The closing year stood out as a period of increased political confrontations between the two rival camps of president Traian Basescu and prime minister Victor Ponta, setting the tone for what many expect a genuine political war in 2014 when Romania, other than holding European Parliament elections, votes for a new president who, according to the current Constitution, has strong prerogatives and thus is a major player in the country’s politics.
2013 debuted with a cohabitation pact signed by the two arch rivals amid an increased public hostility shown to each other, reflected in tough-language public statements. The pact called on the two leaders to abstain from attacks against the state institutions and use polite language when addressing the other, “always in the second plural person”.

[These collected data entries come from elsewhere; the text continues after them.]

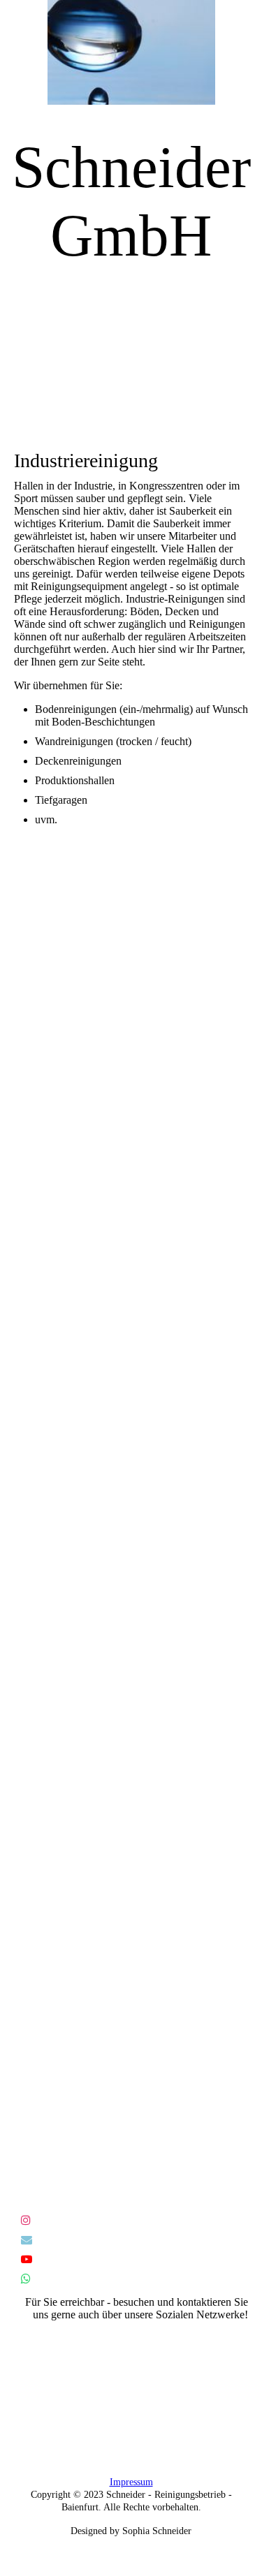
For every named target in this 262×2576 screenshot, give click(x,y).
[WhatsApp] (26, 2279)
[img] (131, 52)
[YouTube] (26, 2259)
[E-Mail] (26, 2240)
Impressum (131, 2482)
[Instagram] (26, 2220)
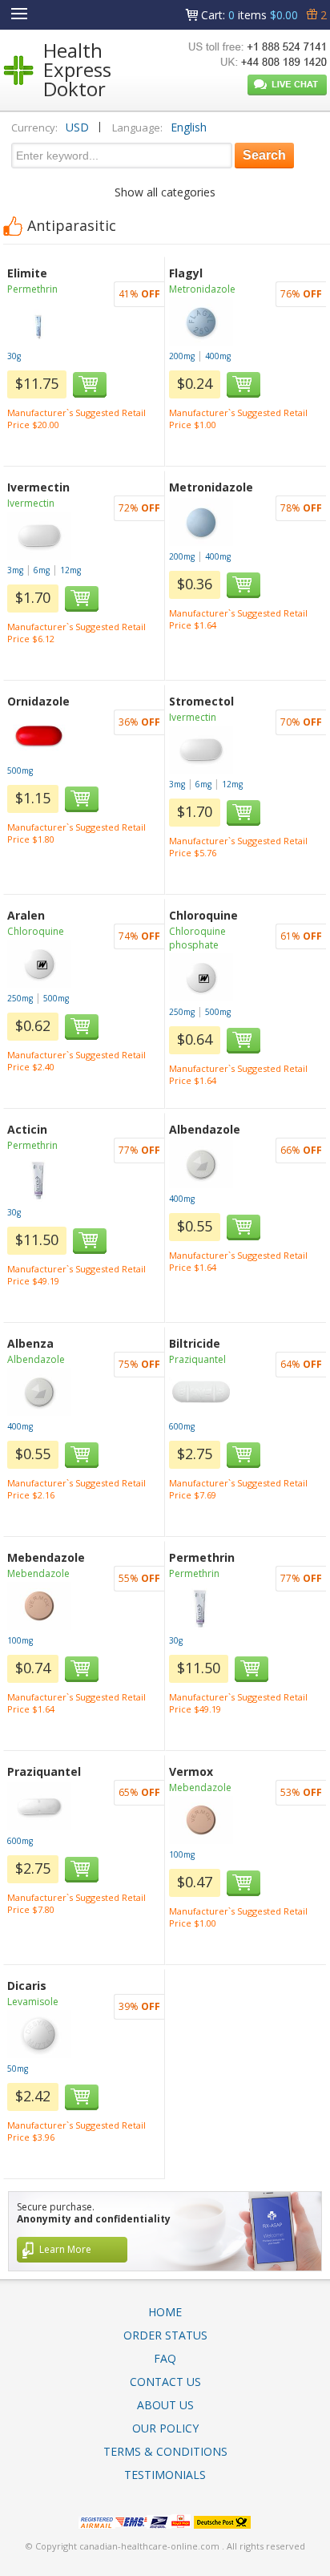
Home (165, 2311)
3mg (15, 570)
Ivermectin (30, 503)
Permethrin (32, 289)
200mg (182, 356)
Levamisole (32, 2001)
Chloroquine (35, 931)
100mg (20, 1640)
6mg (42, 570)
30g (14, 356)
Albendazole (36, 1359)
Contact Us (165, 2381)
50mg (17, 2068)
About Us (165, 2404)
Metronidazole (202, 289)
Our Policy (165, 2428)
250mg (20, 998)
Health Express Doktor (77, 69)
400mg (218, 356)
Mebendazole (38, 1573)
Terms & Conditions (165, 2451)
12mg (70, 570)
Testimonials (165, 2474)
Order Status (165, 2335)
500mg (20, 770)
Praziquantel (197, 1359)
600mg (182, 1426)
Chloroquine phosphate (197, 938)
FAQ (165, 2358)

Despite a period of political respite between the two, the insults kept flying. “A liar”, “I am a better prime minister than he is”, “Victor Ponta is a profoundly corrupt prime-minister,” Basescu said at different times during the year. In turn, Ponta said that “Basescu has reached a superior level of irresponsibility and he lacks discernment” or “he has a Securitate mentality” (a reference to the former communist regime’s repressive apparatus) or “the president has engendered controversies for nine years, I am busy running the country”.
In October, after months of friction, Basescu denounced the cohabitation pact following a controversial removal of a leading prosecutor with the National Anti-corruption Department (DNA), Lucian Papici. Papici was the one coordinating the investigation against Ponta’s deputy, Liviu Dragnea, an influential figure in the social-democratic party (PSD). Dragna was indicted for abuse of office and is accused of setting up a nation-wide network meant to bring people to the polling stations to make sure Basescu’s impeachment referendum in July 2012 reached the legal limit of turn-out so the president could be removed. “Ponta has trampled the judiciary,” Basescu accused the PM then.